History
After Simon & Garfunkel split in 1970, Simon taught songwriting classes at New York University during the summer of 1971. Among the students he taught were the Roche Sisters, Maggie and Terre, and singer-songwriter Melissa Manchester who remembers that as a teacher, Simon was nervous. He listened to the students' songs and offered suggestions and criticism, often dissecting the lyrics and drawing comparisons with his own work, while offering autobiographical insights into how his own work progressed and his sources of inspiration.

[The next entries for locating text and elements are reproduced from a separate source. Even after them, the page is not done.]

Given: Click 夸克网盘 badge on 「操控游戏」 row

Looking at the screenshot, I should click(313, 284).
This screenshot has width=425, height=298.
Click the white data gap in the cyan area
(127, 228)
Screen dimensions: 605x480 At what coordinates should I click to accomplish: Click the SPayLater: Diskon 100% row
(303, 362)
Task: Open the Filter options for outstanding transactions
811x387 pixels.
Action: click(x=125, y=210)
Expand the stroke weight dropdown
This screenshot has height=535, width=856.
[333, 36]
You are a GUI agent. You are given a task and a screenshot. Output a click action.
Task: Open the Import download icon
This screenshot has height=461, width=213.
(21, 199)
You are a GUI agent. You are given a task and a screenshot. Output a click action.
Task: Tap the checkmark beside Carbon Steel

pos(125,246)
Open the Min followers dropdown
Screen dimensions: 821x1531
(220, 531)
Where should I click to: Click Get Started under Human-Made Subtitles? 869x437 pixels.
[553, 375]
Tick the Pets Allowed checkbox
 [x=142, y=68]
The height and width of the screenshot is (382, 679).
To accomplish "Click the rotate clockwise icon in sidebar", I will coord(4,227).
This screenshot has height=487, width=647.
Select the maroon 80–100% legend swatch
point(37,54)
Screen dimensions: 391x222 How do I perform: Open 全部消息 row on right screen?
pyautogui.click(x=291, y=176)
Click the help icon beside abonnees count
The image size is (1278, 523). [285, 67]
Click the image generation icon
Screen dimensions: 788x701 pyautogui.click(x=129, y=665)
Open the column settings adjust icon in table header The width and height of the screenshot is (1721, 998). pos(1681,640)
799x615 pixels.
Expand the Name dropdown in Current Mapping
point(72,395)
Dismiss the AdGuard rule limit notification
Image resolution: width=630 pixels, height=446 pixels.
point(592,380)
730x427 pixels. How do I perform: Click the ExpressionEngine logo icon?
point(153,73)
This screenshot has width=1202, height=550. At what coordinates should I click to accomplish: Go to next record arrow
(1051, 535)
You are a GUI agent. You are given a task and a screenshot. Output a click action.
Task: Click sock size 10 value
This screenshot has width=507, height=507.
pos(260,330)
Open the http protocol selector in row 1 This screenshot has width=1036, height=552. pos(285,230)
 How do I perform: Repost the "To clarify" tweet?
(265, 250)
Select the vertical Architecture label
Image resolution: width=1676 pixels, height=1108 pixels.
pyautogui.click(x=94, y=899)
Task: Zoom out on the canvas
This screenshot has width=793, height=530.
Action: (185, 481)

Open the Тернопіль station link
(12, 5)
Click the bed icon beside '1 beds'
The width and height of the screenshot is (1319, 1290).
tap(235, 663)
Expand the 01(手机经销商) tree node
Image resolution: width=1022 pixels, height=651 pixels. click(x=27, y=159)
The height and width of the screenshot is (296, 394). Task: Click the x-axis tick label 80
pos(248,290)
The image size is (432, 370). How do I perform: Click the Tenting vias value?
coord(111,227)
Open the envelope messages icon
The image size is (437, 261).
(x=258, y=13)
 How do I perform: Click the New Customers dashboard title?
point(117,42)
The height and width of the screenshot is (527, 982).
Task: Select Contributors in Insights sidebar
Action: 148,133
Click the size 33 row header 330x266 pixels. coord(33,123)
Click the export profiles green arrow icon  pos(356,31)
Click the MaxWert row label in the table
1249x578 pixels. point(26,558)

Simon then traveled to San Francisco to record some demos, and began to work with different musical styles with the purpose of releasing a solo album. Paul Simon was, musically, a direct follow-up from his work with Art Garfunkel. The song writing quality revealed on some of the tunes from the album Bridge over Troubled Water (for example, "The Only Living Boy in New York" or "Song for the Asking") was now extended and combined with a new appreciation for the album as a complete and single work of art. Part of these achievements were due to the experiments with new sounds for Simon, including latin music, jazz, blues, and also reggae, with the song "Mother and Child Reunion" (recorded in Kingston, Jamaica, becoming one of the first attempts on this genre by a white musician. Guest musicians on the record included Stephane Grappelli, Ron Carter, and Airto Moreira.
Lyrically, the album was particularly notable for its inclusion of many autobiographical elements. Several songs on the album make reference directly or indirectly to his rocky marriage to Peggy (née Harper), which ended in divorce in 1975. Troubles with the marriage figure prominently on songs such as "Run That Body Down" (in which both "Paul" and "Peg" are mentioned by name) and "Congratulations". Other themes include drugs and adolescence, especially in urban areas.
The songs "Mother and Child Reunion" and "Me and Julio Down By the Schoolyard", and Simon's enlistment of Airto Moreira's percussion and the Andean music group Los Incas, prefigure the fascination Simon had with world music, particularly exemplified on Graceland.
The album topped the charts in the United Kingdom, Japan and Norway, and reached No. 4 on the U.S. Billboard Pop Albums. In 1986, it was certified platinum.